Instructions to follow. Each entry shown below is to be reproduced exactly.
——————————
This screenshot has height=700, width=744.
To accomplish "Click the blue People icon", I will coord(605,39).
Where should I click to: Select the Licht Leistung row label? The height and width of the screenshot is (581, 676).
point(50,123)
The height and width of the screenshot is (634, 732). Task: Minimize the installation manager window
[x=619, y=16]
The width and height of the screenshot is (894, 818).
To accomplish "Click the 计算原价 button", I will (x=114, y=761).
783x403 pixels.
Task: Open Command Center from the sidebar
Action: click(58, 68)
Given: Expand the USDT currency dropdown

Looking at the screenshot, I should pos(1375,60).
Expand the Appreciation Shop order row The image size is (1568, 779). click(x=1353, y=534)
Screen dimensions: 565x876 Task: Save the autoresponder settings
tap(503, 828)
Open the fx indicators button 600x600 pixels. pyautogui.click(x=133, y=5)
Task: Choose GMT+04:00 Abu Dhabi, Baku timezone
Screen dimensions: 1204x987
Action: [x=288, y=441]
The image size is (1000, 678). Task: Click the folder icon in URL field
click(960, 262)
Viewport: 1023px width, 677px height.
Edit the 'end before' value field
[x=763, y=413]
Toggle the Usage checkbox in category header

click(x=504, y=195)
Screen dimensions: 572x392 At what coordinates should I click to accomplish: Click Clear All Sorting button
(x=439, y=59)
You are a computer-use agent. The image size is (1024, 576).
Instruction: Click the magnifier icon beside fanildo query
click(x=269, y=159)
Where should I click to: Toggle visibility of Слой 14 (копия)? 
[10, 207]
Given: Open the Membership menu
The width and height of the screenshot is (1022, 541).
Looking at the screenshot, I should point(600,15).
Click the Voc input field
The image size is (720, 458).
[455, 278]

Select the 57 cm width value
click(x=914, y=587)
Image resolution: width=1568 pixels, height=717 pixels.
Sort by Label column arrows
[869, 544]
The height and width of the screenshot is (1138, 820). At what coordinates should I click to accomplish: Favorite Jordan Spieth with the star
——————————
Expected answer.
This screenshot has height=700, width=744.
To accomplish "Click the blue People icon", I will coord(605,39).
Where should I click to: Select the Licht Leistung row label? The height and width of the screenshot is (581, 676).
point(50,123)
The height and width of the screenshot is (634, 732). Task: Minimize the installation manager window
[x=619, y=16]
The width and height of the screenshot is (894, 818).
To accomplish "Click the 计算原价 button", I will (x=114, y=761).
783x403 pixels.
Task: Open Command Center from the sidebar
Action: click(58, 68)
Given: Expand the USDT currency dropdown

Looking at the screenshot, I should pos(1375,60).
Expand the Appreciation Shop order row The image size is (1568, 779). click(x=1353, y=534)
Screen dimensions: 565x876 Task: Save the autoresponder settings
tap(503, 828)
Open the fx indicators button 600x600 pixels. pyautogui.click(x=133, y=5)
Task: Choose GMT+04:00 Abu Dhabi, Baku timezone
Screen dimensions: 1204x987
Action: [x=288, y=441]
The image size is (1000, 678). Task: Click the folder icon in URL field
click(960, 262)
Viewport: 1023px width, 677px height.
Edit the 'end before' value field
[x=763, y=413]
Toggle the Usage checkbox in category header

click(x=504, y=195)
Screen dimensions: 572x392 At what coordinates should I click to accomplish: Click Clear All Sorting button
(x=439, y=59)
You are a computer-use agent. The image size is (1024, 576).
Instruction: Click the magnifier icon beside fanildo query
click(x=269, y=159)
Where should I click to: Toggle visibility of Слой 14 (копия)? 
[10, 207]
Given: Open the Membership menu
The width and height of the screenshot is (1022, 541).
Looking at the screenshot, I should point(600,15).
Click the Voc input field
The image size is (720, 458).
[455, 278]

Select the 57 cm width value
click(x=914, y=587)
Image resolution: width=1568 pixels, height=717 pixels.
Sort by Label column arrows
[869, 544]
The height and width of the screenshot is (1138, 820). At what coordinates should I click to accomplish: Favorite Jordan Spieth with the star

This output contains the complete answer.